El Chelsea ha anunciado este domingo el fichaje de Xabi Alonso como nuevo entrenador del equipo londinense, con un contrato de cuatro temporadas que arrancará el próximo 1 de julio. El técnico español llega al conjunto inglés tras su frustrado paso por el Real Madrid, con la difícil misión de devolver la estabilidad a un club que atraviesa uno de sus momentos más convulsos bajo su propiedad estadounidense.
El regreso de Alonso a los banquillos
Alonso tomará el relevo de Liam Rosenior, destituido el mes pasado, y se convertirá en el quinto entrenador permanente designado por Todd Boehly y Clearlake Capital desde que adquirieron el club en 2022. Su llegada llega después de que el propio Chelsea prometiera emprender un proceso de ‘autorreflexión’ tras el polémico final del mandato de Rosenior.

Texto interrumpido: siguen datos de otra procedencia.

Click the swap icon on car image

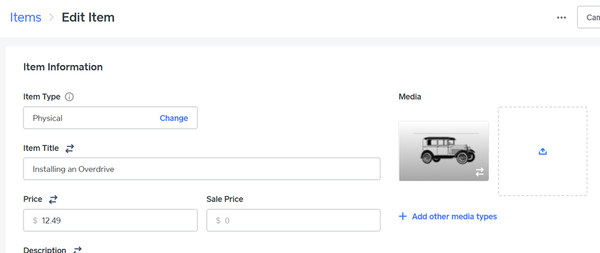(479, 172)
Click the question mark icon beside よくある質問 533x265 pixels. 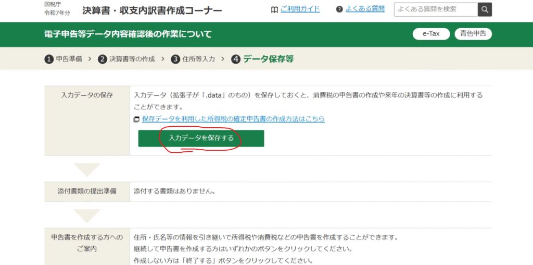[x=339, y=9]
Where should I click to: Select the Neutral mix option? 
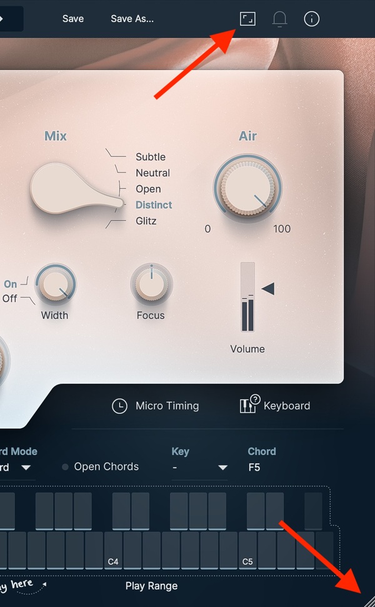tap(153, 173)
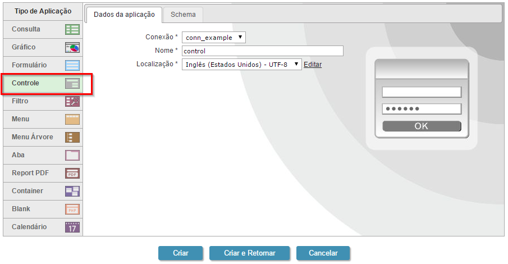
Task: Click the Cancelar button
Action: click(323, 253)
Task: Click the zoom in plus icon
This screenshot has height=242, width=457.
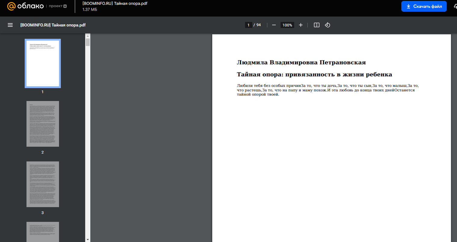Action: [300, 25]
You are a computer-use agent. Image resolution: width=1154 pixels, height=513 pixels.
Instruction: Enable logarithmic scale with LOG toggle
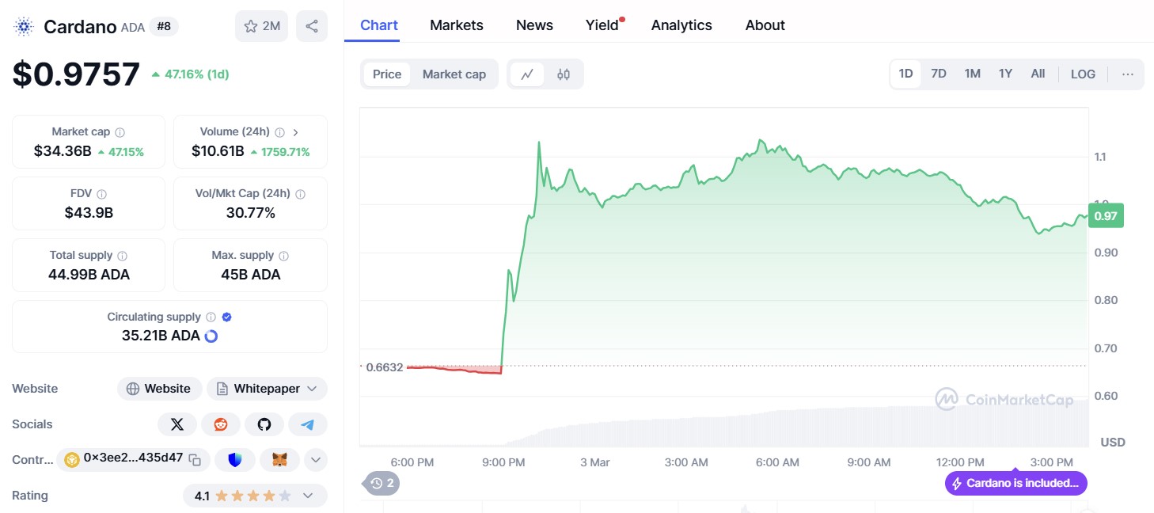[1083, 73]
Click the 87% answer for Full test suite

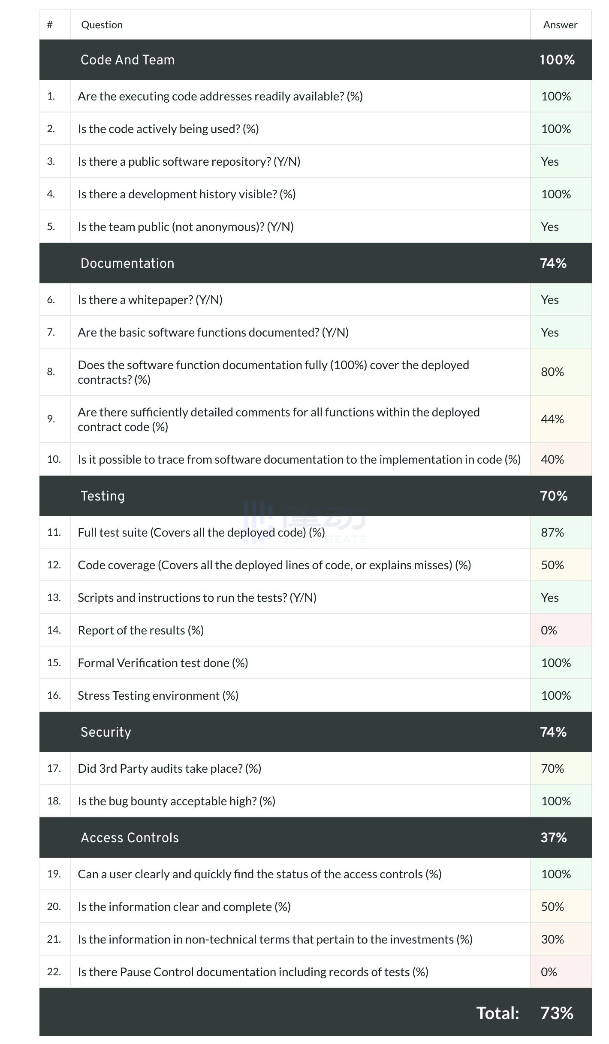tap(552, 532)
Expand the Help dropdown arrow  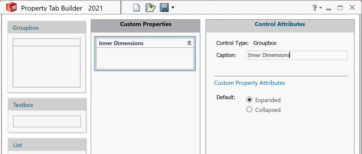click(x=320, y=8)
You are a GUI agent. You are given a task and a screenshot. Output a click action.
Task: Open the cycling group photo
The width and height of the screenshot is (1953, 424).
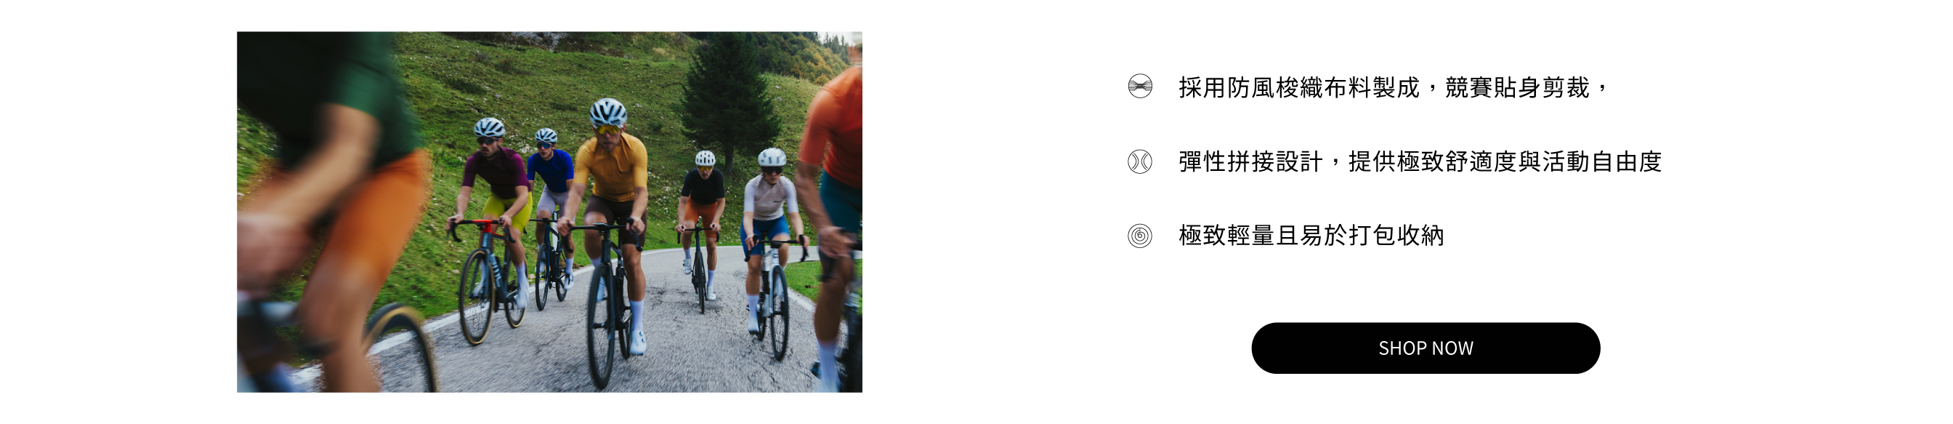coord(549,212)
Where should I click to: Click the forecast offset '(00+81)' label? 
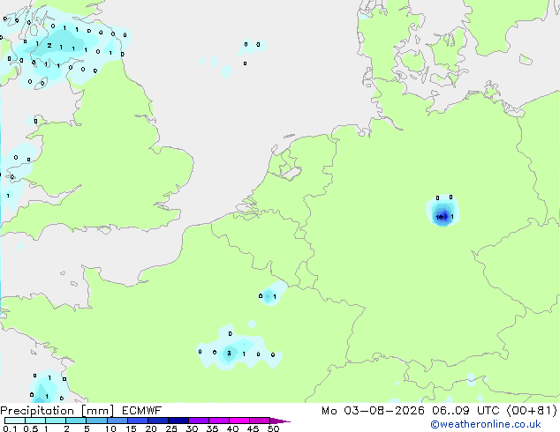[532, 411]
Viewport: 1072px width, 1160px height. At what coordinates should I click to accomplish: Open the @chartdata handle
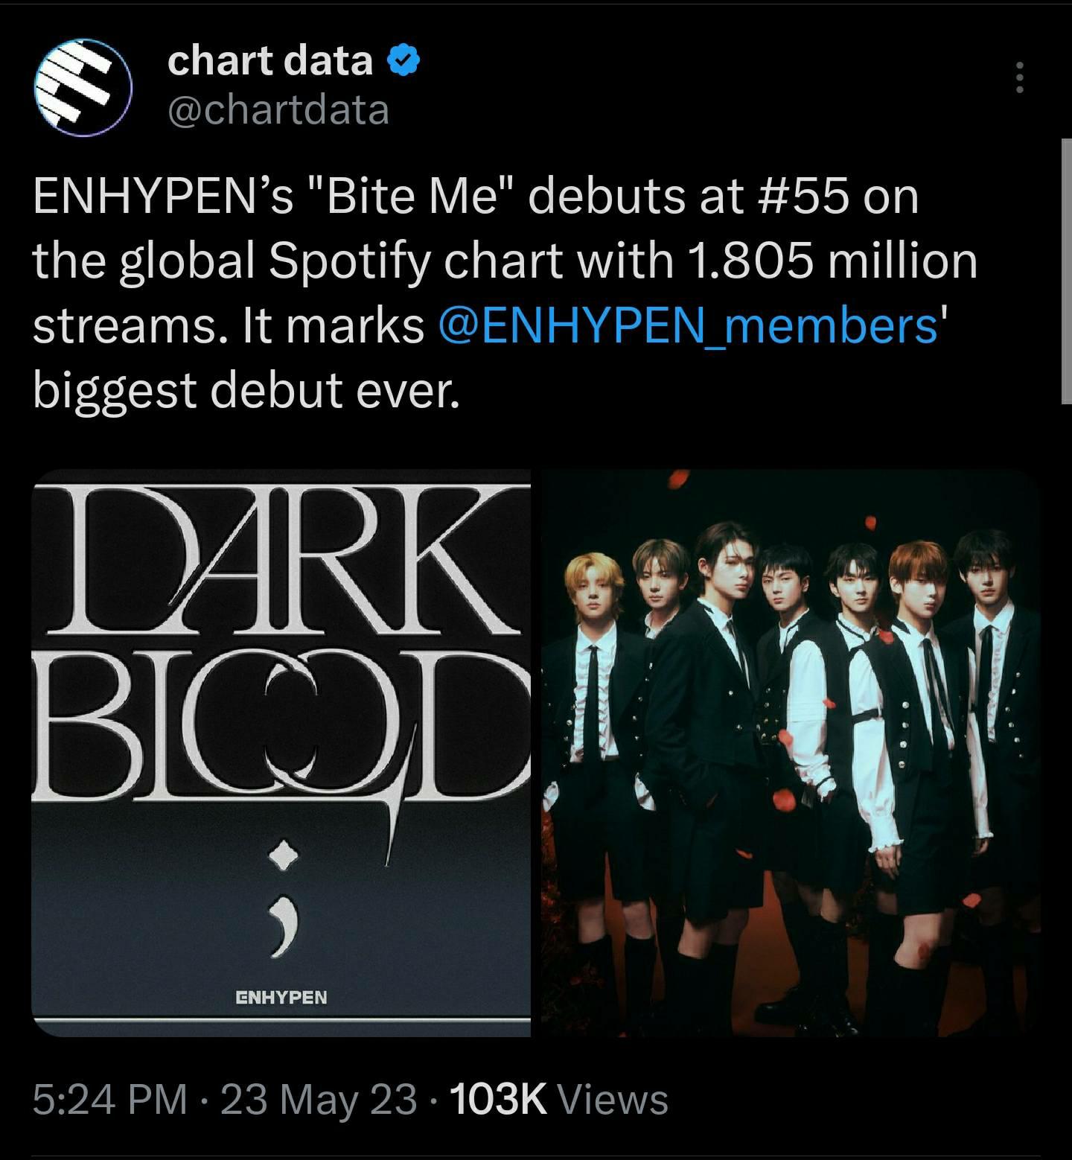point(278,109)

El técnico vasco apenas aguantó ocho meses en el banquillo del Real Madrid antes de abandonar el cargo de mutuo acuerdo en enero, en medio de malos resultados y de informaciones que apuntaban a una pérdida del control del vestuario, marcado por tensiones internas y falta de cohesión durante la temporada.
Un currículum que habla por sí solo
Sin embargo, la carrera de Alonso en los banquillos tiene páginas brillantes. Antes de su etapa en el Bernabéu, el excentrocampista forjó una reputación de primer nivel en el Bayer Leverkusen, al que condujo al título de la Bundesliga y a una histórica campaña doméstica invicta en la temporada 2023-24. Esos logros le convirtieron en uno de los entrenadores más codiciados del panorama europeo.
El propio Chelsea no ha dudado en ensalzar el perfil de su nuevo técnico, al que ha calificado de ‘una de las figuras más respetadas del fútbol moderno’. El club destacó su experiencia, su modelo de juego, sus capacidades de liderazgo y su integridad como factores determinantes en la decisión de confiarle el proyecto.
Un reto enorme en Stamford Bridge
Alonso llega a un Chelsea sumido en una profunda crisis institucional y financiera. En apenas cuatro años bajo la dirección de Boehly y Clearlake, el club ha desembolsado cerca de 2.500 millones de dólares en fichajes, apostando principalmente por jugadores jóvenes y con contratos de larga duración. La deuda del club se acerca a los 2.000 millones de dólares, y las pérdidas antes de impuestos registradas en su último balance financiero superaron los 350 millones de dólares, un récord histórico en la era de la Premier League.
A nivel deportivo, el panorama tampoco es alentador. El equipo lleva ocho años sin un título nacional y cerró este fin de semana otra temporada en blanco al caer derrotado ante el Manchester City en la final de la FA Cup. Además, su participación en competiciones europeas la próxima temporada es más que incierta, tras un severo bajón de rendimiento en la segunda mitad del campeonato.
Paradójicamente, el Chelsea sí tiene en su palmarés reciente la conquista de la Liga de Campeones en 2021 y el sorprendente título en el Mundial de Clubes del pasado verano en Estados Unidos, en el formato ampliado inaugural del torneo, lo que demuestra que el potencial existe.
Las palabras de Alonso
‘De mis conversaciones con el grupo propietario y el liderazgo deportivo, está claro que compartimos la misma ambición’, declaró el técnico en un comunicado oficial. ‘Queremos construir un equipo capaz de competir consistentemente al más alto nivel y luchar por trofeos’.
Alonso también se mostró ilusionado con el proyecto: ‘Hay un gran talento en la plantilla y un enorme potencial en este club. Será un gran honor dirigirlo. Ahora la atención se centra en el trabajo duro, en construir la cultura adecuada y en ganar títulos’.
El técnico, que durante mucho tiempo estuvo vinculado con el Liverpool, otro de sus exequipos como jugador, ha elegido finalmente el Chelsea para relanzar su carrera como entrenador. El desafío es mayúsculo, pero la experiencia y el carácter de Alonso avalan su capacidad para afrontarlo.